#### EXCERPTED PASSAGE
** BEGIN **
I thought I was good with money. I thought I was a saver. I thought I was good at budgeting… and then… I met Eric. Wow, there is a lot to be said for perspective. I have since learned that while I am better than some at money management, Eric is king! This has been comforting and… completely annoying (sometimes simultaneously!).
Eric’s awesome money management skills and willingness to delay gratification made (and makes) it possible for me to work from home on material for PreEngaged. Eric’s ability to predict outcomes has helped save money when we may have otherwise spent it foolishly. Eric’s desire to prepare for the future gives me a sense of calm about the years to come.
** END **
#### DATASET CONTENT
** BEGIN **
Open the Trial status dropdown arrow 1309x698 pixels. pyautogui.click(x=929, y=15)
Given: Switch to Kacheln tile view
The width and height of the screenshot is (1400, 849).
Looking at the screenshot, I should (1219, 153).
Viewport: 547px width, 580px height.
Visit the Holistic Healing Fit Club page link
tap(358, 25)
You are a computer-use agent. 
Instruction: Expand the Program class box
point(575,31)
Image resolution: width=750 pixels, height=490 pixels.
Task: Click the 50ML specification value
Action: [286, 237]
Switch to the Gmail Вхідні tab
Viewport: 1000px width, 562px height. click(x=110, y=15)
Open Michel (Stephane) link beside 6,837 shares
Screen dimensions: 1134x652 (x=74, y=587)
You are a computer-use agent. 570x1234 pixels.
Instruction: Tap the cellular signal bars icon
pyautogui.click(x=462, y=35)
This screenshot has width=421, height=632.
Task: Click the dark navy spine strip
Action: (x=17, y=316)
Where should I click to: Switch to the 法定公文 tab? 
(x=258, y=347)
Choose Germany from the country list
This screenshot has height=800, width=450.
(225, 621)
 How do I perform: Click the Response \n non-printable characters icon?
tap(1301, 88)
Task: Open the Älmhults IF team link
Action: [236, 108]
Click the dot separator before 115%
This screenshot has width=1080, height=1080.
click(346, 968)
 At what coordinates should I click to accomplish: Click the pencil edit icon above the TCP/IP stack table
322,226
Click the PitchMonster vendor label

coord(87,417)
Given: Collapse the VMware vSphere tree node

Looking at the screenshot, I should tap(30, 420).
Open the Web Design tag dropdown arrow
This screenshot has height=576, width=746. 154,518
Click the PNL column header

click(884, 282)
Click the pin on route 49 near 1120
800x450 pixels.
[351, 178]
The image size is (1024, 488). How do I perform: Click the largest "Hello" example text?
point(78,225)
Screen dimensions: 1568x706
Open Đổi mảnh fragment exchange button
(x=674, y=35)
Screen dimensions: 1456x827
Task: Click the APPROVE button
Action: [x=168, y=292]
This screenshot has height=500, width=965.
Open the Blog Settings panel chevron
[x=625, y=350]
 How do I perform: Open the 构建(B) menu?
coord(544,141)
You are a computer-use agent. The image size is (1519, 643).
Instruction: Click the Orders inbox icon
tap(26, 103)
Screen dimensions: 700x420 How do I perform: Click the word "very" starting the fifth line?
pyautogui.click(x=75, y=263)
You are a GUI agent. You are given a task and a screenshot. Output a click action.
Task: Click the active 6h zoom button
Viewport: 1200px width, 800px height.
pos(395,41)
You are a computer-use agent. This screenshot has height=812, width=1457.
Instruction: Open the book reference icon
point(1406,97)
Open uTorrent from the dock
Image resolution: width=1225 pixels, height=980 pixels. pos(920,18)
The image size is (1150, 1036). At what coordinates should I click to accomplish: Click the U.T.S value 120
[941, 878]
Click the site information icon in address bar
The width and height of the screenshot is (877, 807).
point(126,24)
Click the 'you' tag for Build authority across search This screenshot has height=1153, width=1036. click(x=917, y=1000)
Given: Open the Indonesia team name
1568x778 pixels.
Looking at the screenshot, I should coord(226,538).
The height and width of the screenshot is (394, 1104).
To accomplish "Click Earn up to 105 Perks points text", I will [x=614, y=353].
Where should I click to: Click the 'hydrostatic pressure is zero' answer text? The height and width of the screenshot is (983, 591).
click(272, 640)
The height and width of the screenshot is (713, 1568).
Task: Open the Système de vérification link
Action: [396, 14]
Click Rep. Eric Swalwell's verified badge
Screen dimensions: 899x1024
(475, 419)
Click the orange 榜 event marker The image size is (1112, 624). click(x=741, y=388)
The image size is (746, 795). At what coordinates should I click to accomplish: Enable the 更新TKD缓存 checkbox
** END **
#### WRITTEN TASK 1
Change "foolishly" to "carelessly" in the money management passage, beginning at the words "Eric’s awesome money" and stopping after "years to come.".
#### WRITTEN TASK 2
List each thing the writer of the money management passage says they once thought about themselves.
The records were drawn from a separate source.

#### WRITTEN RESPONSE 1
Eric’s awesome money management skills and willingness to delay gratification made (and makes) it possible for me to work from home on material for PreEngaged. Eric’s ability to predict outcomes has helped save money when we may have otherwise spent it carelessly. Eric’s desire to prepare for the future gives me a sense of calm about the years to come.

#### WRITTEN RESPONSE 2
- Good with money
- A saver
- Good at budgeting